Extend the case discussion below on transient hypokalemia from transcellular potassium shifting, picking up right after its final sentence.

**PASSAGE FOR REVIEW**
*-*-*

In our patient, the U. K-Cr ratio was normal and did not reflect renal potassium wasting syndromes such as Bartter, Gittelman’s, or renal tubular acidosis. Normal renal potassium handling, the absence of extra-renal losses, and rapid return to normal-high potassium levels with minimal repletion all support that the effect was transient and redistributive. The only remaining explanation is a “relative” decrease in serum potassium secondary to transcellular shifting.

The normal potassium distribution between and cells and the extracellular fluid is primarily maintained by the Na-KATPase pump in the cell membrane. Factors that increase the pump’s activity and potassium entry into the cells are outlined in Table 2. The exact trigger in this case is unclear. The proposed mechanism is an exaggerated response to the epinephrine component of the TPI. Another theory is that the increased stress of the procedure lead to epinephrine release. In trauma patients, high levels of circulating epinephrine are negatively correlated with serum potassium [20], which is known as post-traumatic hypokalemia.

*-*-*

**INPUT DATA**
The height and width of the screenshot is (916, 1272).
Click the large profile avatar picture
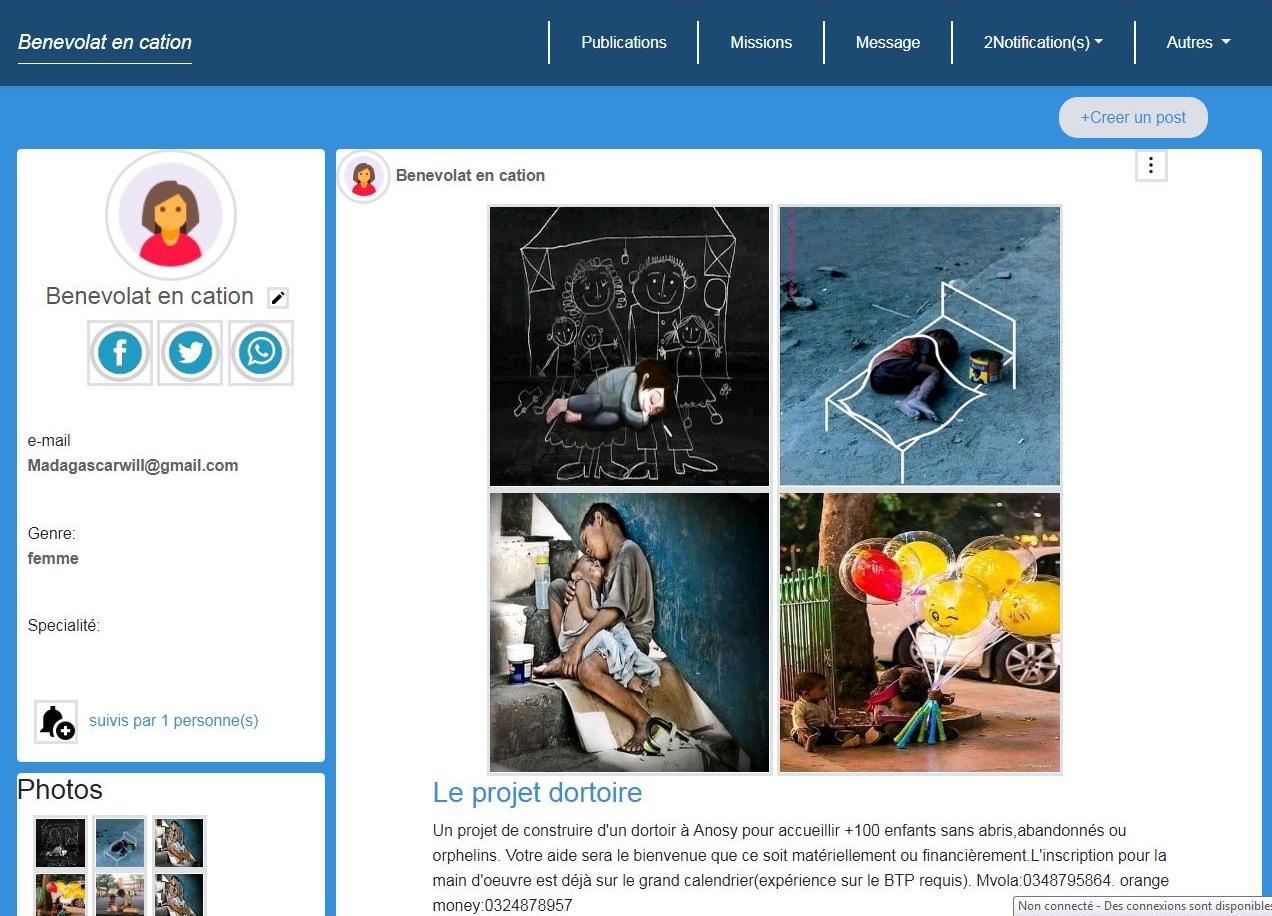171,215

*-*-*

**OUTPUT FOR THIS TASK**
The Naranjo nomogram estimates the causality of this event as a probable adverse drug reaction with a score of 6 [21]. A clinical review of the medications administered in the TPI show that methylprednisolone and epinephrine have the potential to cause hypokalemia, via mineralocorticoid effects by the former, and the latter through B2 adrenoreceptors linked to Na-K ATPase upregulation. The prevalence of hypokalemia in methylprednisolone therapy is 18% (95% CI 10.5–25.8) and causes only a mild reduction in serum potassium [22]. Bupivacaine, when used alone, does not cause significant hypokalemia. In 1994, Lofgren and Hahn studied the effects on plasma potassium levels when adding epinephrine to the local anesthetic solution for intercostal nerve block in patients undergoing upper abdominal surgery. When used in combination, bupivacaine and epinephrine produced a modest decrease in plasma potassium compared to bupivacaine used alone, especially after surgery (0.58 mmol/L vs. 0.10 mmol/L P<0.03) [23].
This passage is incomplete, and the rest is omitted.